• What needs to be done
Update everything from the line containing "This screenshot has height=819, width=1456." down to the line containing "Action: pos(85,190)" in the material below, replacing "circular" with "round" and leaving everything else unchanged. Give only those lines, and omit the pictures.

• Supplied records
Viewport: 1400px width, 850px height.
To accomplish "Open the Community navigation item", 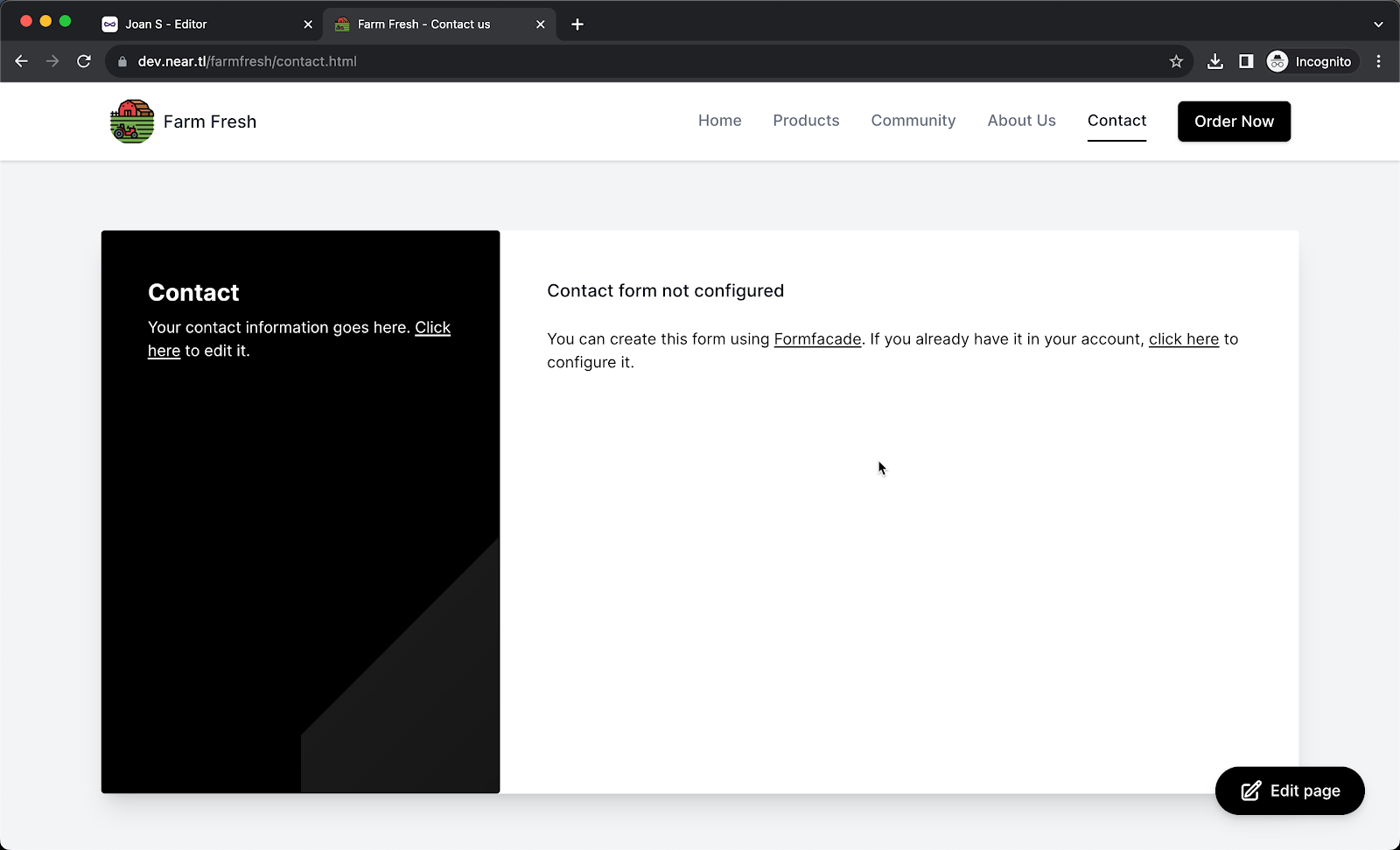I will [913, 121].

---

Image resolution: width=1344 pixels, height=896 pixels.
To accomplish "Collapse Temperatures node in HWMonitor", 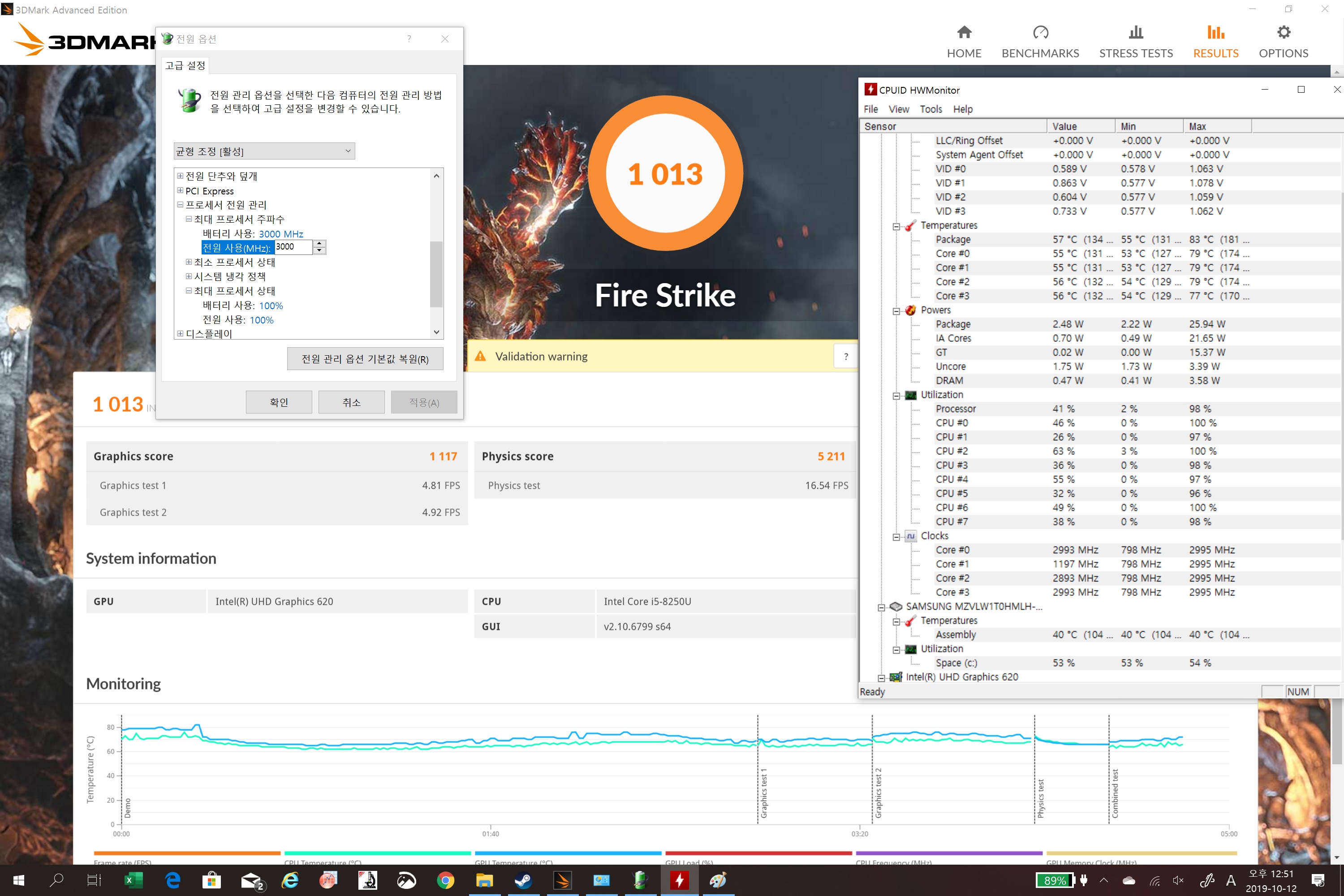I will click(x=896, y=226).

==

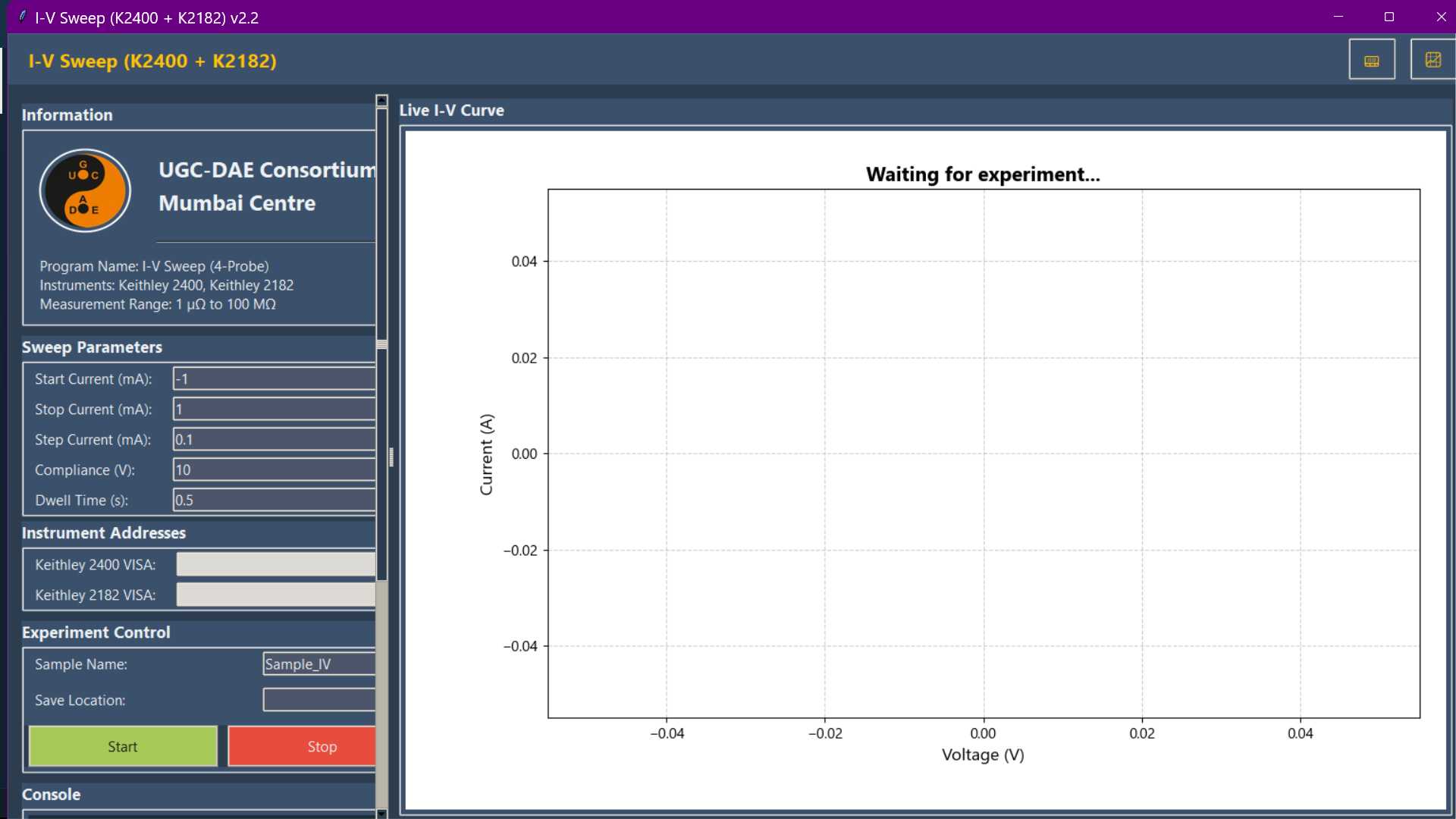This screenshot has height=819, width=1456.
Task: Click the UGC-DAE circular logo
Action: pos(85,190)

• Result below
This screenshot has height=819, width=1456.
Task: Click the UGC-DAE round logo
Action: pos(85,190)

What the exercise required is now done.